• _THE TASK_
Reproduce all of the data word for word.

Stored data entries:
○ ○ ○

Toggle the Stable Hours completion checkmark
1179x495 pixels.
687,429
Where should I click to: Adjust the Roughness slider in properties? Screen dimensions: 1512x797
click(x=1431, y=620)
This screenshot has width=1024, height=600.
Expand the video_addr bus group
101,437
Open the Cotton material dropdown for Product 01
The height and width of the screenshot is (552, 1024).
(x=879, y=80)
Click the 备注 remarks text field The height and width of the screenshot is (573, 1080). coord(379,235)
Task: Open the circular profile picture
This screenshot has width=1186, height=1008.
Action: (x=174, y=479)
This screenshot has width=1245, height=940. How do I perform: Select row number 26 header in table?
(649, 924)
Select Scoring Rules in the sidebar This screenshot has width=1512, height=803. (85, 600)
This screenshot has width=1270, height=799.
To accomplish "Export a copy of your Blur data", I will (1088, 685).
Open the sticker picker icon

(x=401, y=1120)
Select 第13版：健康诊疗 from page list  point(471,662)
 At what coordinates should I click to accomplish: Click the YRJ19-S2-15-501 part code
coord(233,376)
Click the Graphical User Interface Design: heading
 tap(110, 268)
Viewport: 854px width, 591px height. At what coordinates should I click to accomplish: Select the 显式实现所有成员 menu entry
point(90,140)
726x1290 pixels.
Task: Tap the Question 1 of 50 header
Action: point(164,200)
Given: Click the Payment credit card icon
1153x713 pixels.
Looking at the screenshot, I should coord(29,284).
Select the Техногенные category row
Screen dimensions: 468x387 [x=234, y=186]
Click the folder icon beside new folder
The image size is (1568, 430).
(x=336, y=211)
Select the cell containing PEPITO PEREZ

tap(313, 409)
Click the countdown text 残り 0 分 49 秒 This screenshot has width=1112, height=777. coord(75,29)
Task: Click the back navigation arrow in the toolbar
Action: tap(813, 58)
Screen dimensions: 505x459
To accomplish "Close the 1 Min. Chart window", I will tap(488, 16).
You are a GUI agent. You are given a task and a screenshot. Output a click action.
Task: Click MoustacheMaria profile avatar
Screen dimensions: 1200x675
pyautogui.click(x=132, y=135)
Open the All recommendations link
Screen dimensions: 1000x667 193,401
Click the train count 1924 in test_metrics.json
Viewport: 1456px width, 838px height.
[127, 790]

○ ○ ○

• _RESULT FOR THIS EXERCISE_
Toggle the Stable Hours completion checkmark
1179x495 pixels.
687,429
Where should I click to: Adjust the Roughness slider in properties? Screen dimensions: 1512x797
click(x=1431, y=620)
This screenshot has width=1024, height=600.
Expand the video_addr bus group
101,437
Open the Cotton material dropdown for Product 01
The height and width of the screenshot is (552, 1024).
(x=879, y=80)
Click the 备注 remarks text field The height and width of the screenshot is (573, 1080). coord(379,235)
Task: Open the circular profile picture
This screenshot has width=1186, height=1008.
Action: (x=174, y=479)
This screenshot has width=1245, height=940. How do I perform: Select row number 26 header in table?
(649, 924)
Select Scoring Rules in the sidebar This screenshot has width=1512, height=803. (85, 600)
This screenshot has width=1270, height=799.
To accomplish "Export a copy of your Blur data", I will (1088, 685).
Open the sticker picker icon

(x=401, y=1120)
Select 第13版：健康诊疗 from page list  point(471,662)
 At what coordinates should I click to accomplish: Click the YRJ19-S2-15-501 part code
coord(233,376)
Click the Graphical User Interface Design: heading
 tap(110, 268)
Viewport: 854px width, 591px height. At what coordinates should I click to accomplish: Select the 显式实现所有成员 menu entry
point(90,140)
726x1290 pixels.
Task: Tap the Question 1 of 50 header
Action: point(164,200)
Given: Click the Payment credit card icon
1153x713 pixels.
Looking at the screenshot, I should coord(29,284).
Select the Техногенные category row
Screen dimensions: 468x387 [x=234, y=186]
Click the folder icon beside new folder
The image size is (1568, 430).
(x=336, y=211)
Select the cell containing PEPITO PEREZ

tap(313, 409)
Click the countdown text 残り 0 分 49 秒 This screenshot has width=1112, height=777. coord(75,29)
Task: Click the back navigation arrow in the toolbar
Action: tap(813, 58)
Screen dimensions: 505x459
To accomplish "Close the 1 Min. Chart window", I will tap(488, 16).
You are a GUI agent. You are given a task and a screenshot. Output a click action.
Task: Click MoustacheMaria profile avatar
Screen dimensions: 1200x675
pyautogui.click(x=132, y=135)
Open the All recommendations link
Screen dimensions: 1000x667 193,401
Click the train count 1924 in test_metrics.json
Viewport: 1456px width, 838px height.
[127, 790]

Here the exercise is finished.